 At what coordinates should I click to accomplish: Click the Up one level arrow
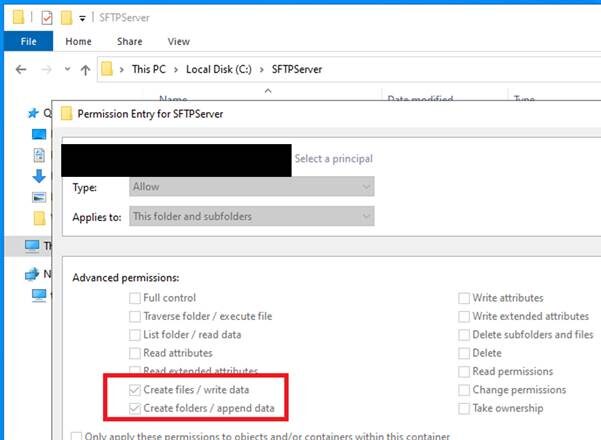85,70
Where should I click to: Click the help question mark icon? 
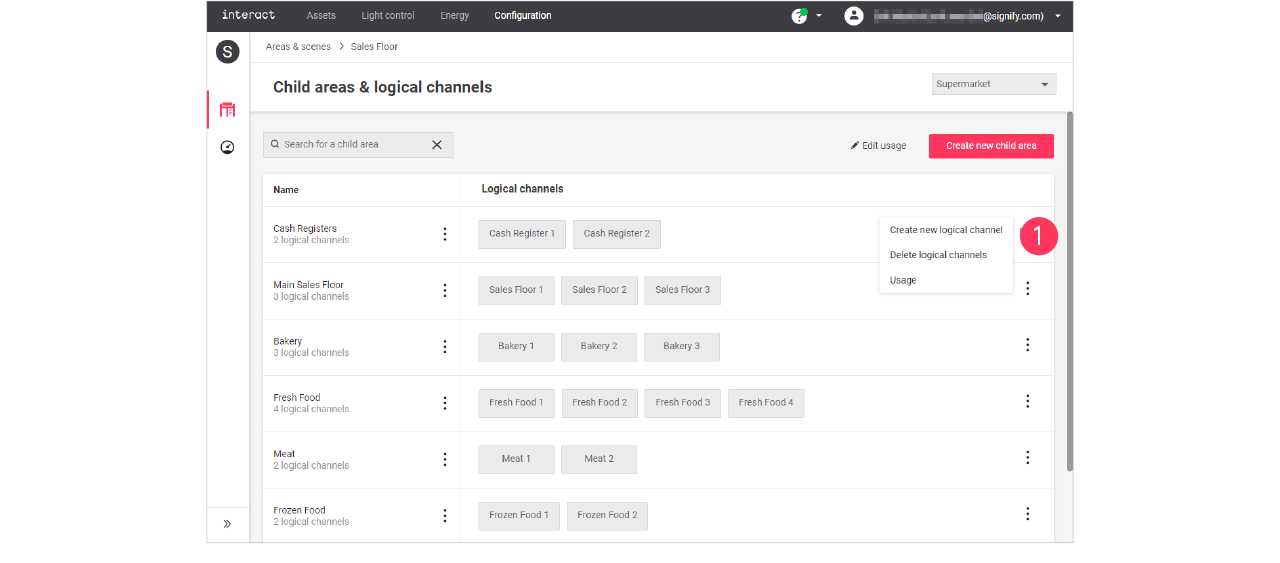[x=799, y=16]
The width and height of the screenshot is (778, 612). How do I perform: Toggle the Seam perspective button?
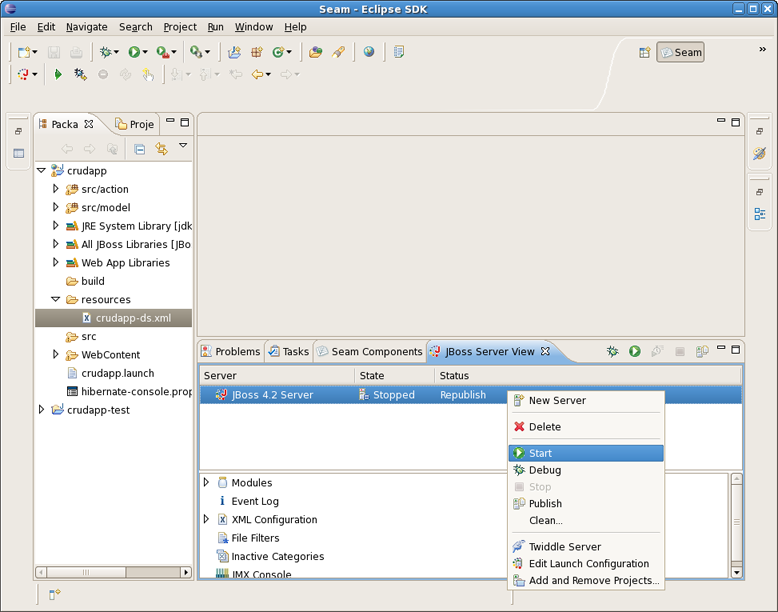point(680,52)
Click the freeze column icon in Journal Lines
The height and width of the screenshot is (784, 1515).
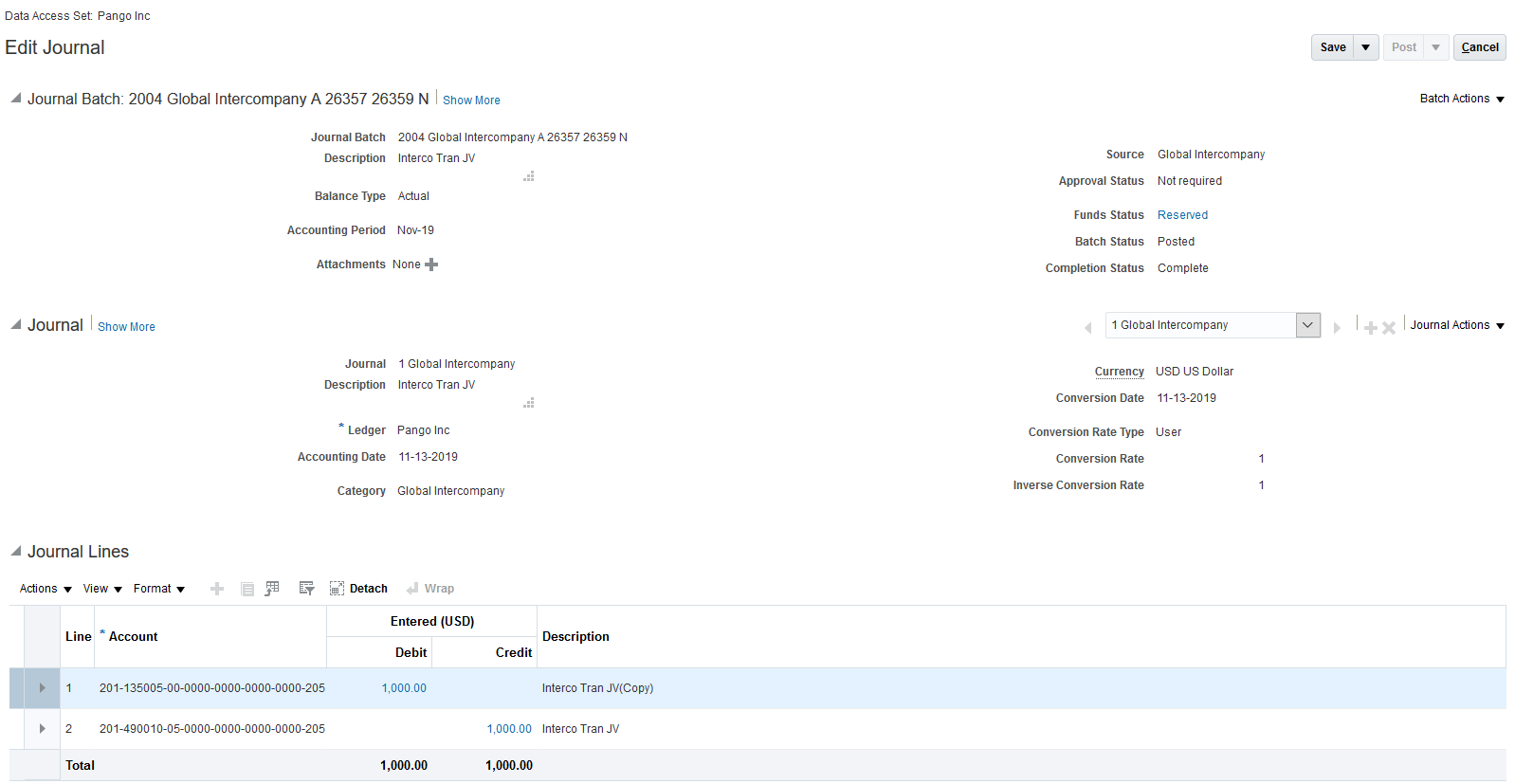(x=272, y=589)
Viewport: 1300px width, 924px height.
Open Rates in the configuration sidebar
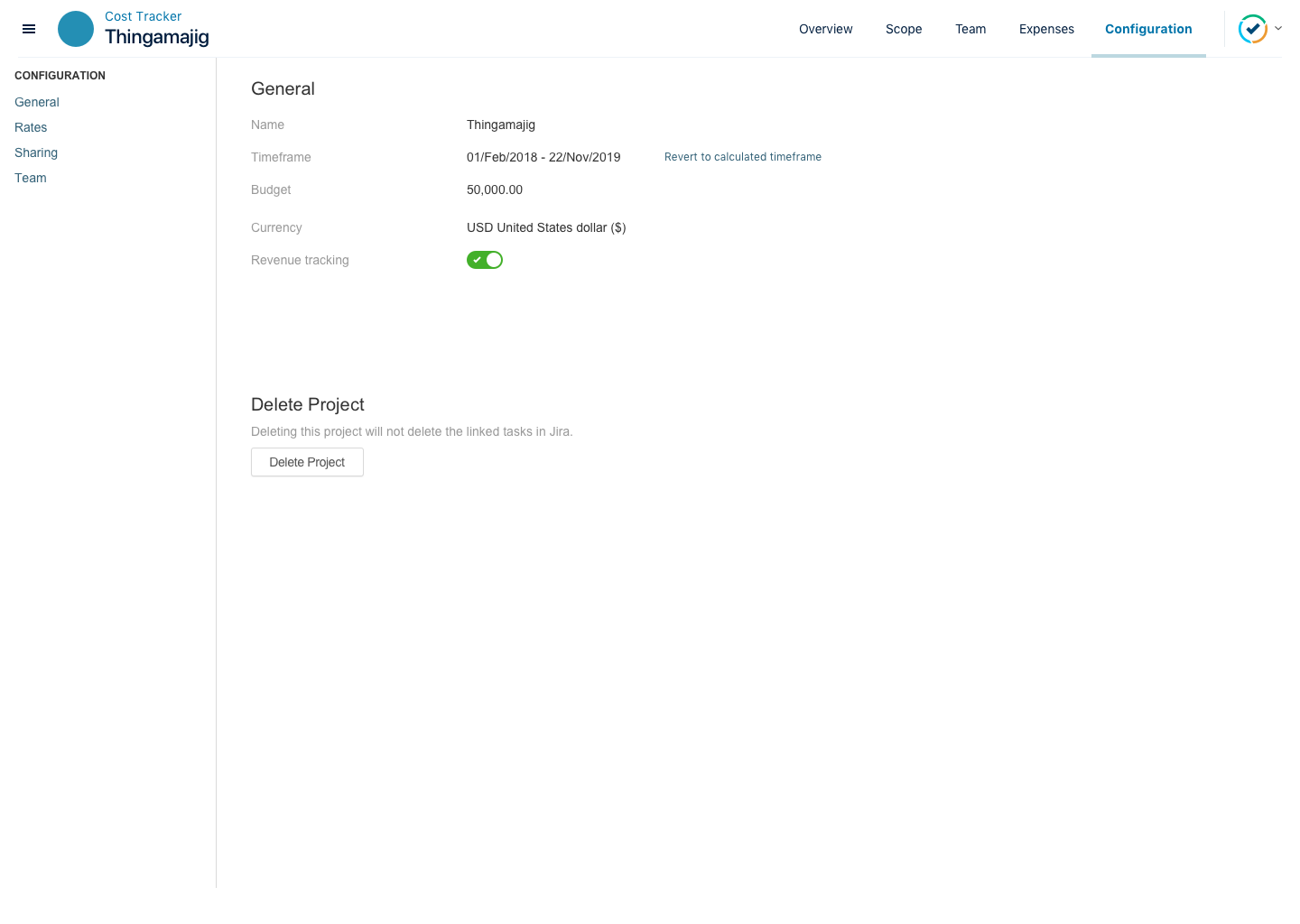click(31, 127)
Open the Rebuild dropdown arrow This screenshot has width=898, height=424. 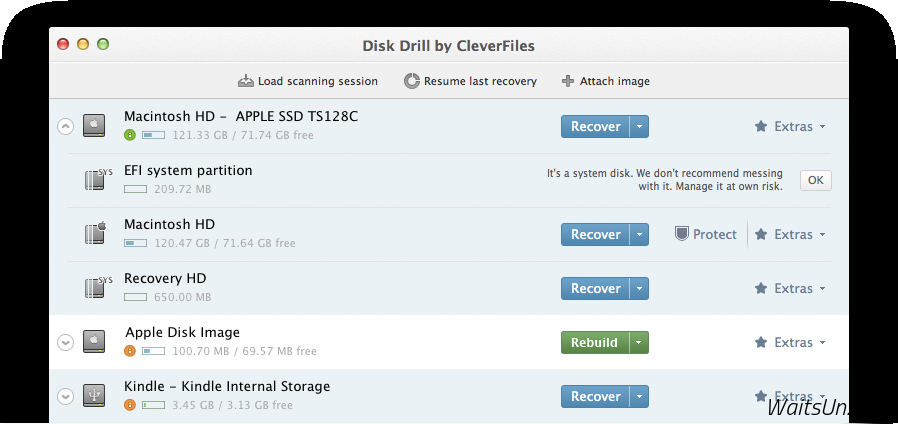coord(639,342)
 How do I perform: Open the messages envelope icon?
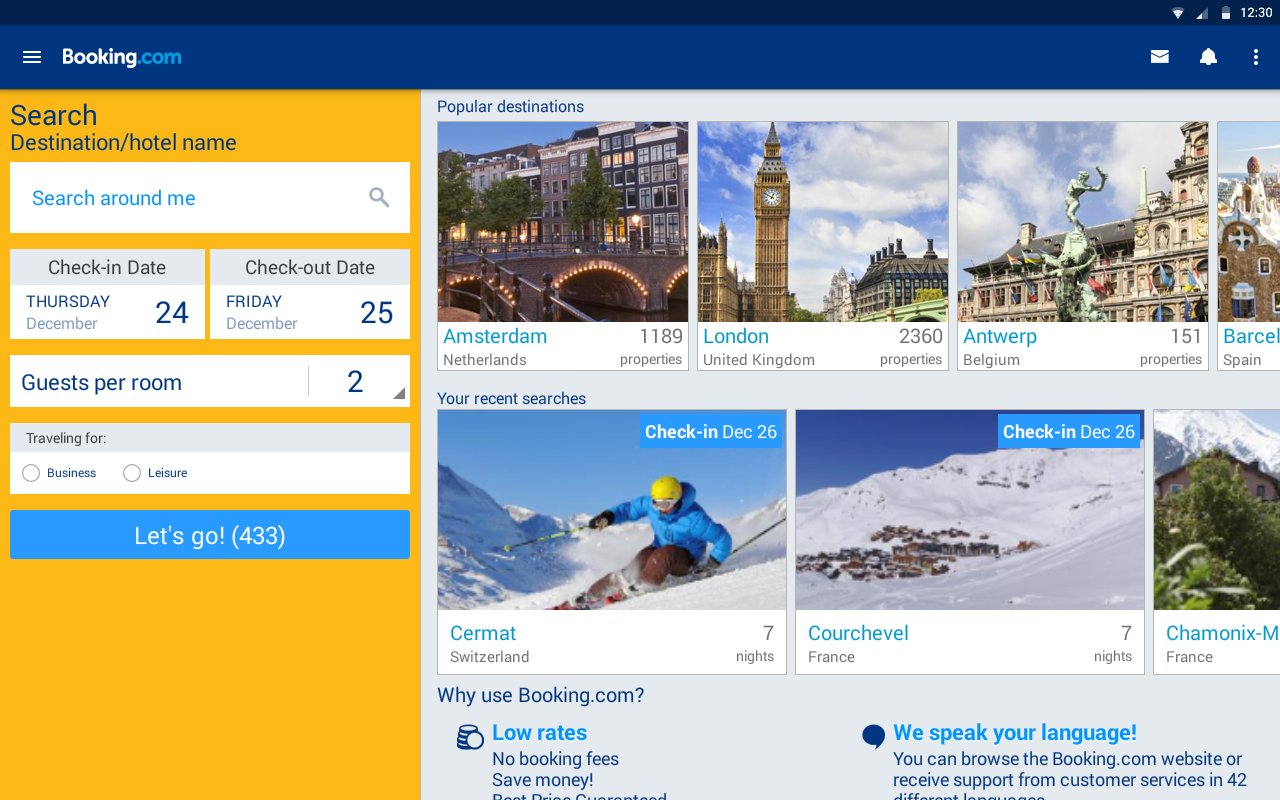coord(1160,57)
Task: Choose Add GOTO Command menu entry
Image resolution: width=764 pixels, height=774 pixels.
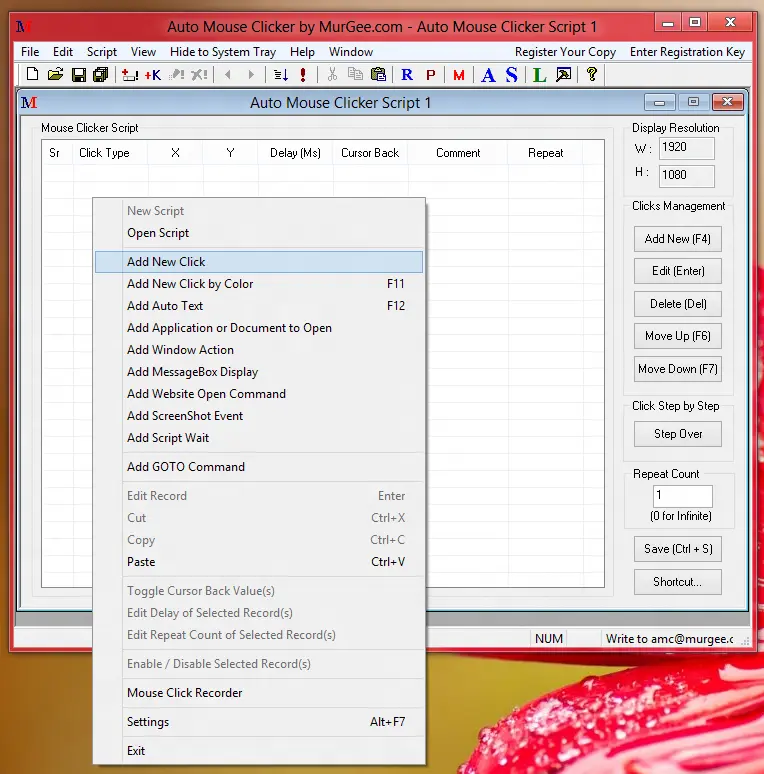Action: point(185,467)
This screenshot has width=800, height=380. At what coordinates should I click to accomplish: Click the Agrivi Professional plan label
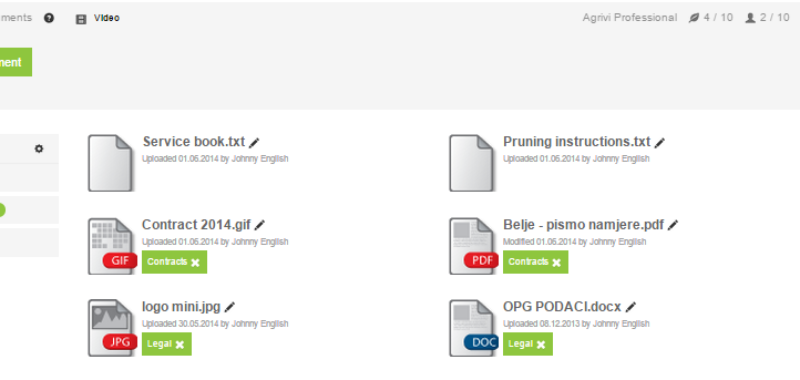coord(630,18)
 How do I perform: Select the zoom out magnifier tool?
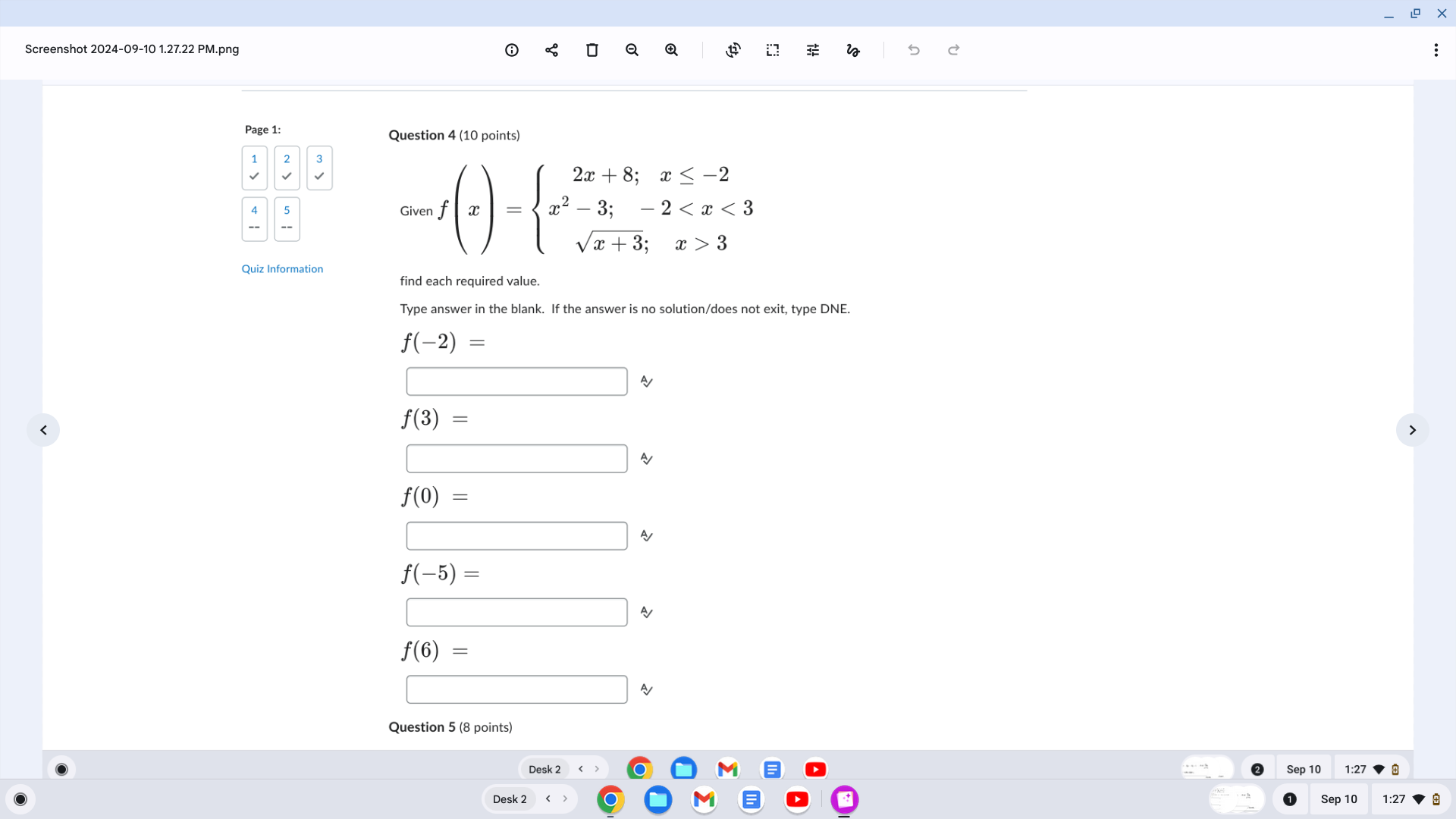633,49
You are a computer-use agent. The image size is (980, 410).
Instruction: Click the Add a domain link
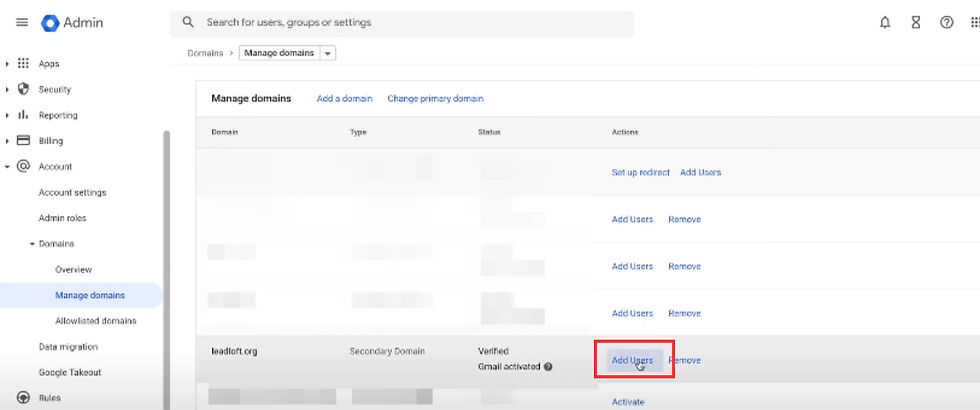pyautogui.click(x=344, y=99)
· · · · ·
• [PROBLEM DESCRIPTION]: Please transcribe exactly the lines from the one containing "This screenshot has width=800, height=380." through the final line of the data, including both, and nothing else. Pictures are to be left out.

• [ANSWER AREA]:
This screenshot has width=800, height=380. At what coordinates should I click to accomplish: Click the Agrivi Professional plan label
coord(630,18)
 How do I perform: Select the zoom out magnifier tool?
633,49
You are a computer-use agent. The image size is (980, 410).
Instruction: Click the Add a domain link
pyautogui.click(x=344, y=99)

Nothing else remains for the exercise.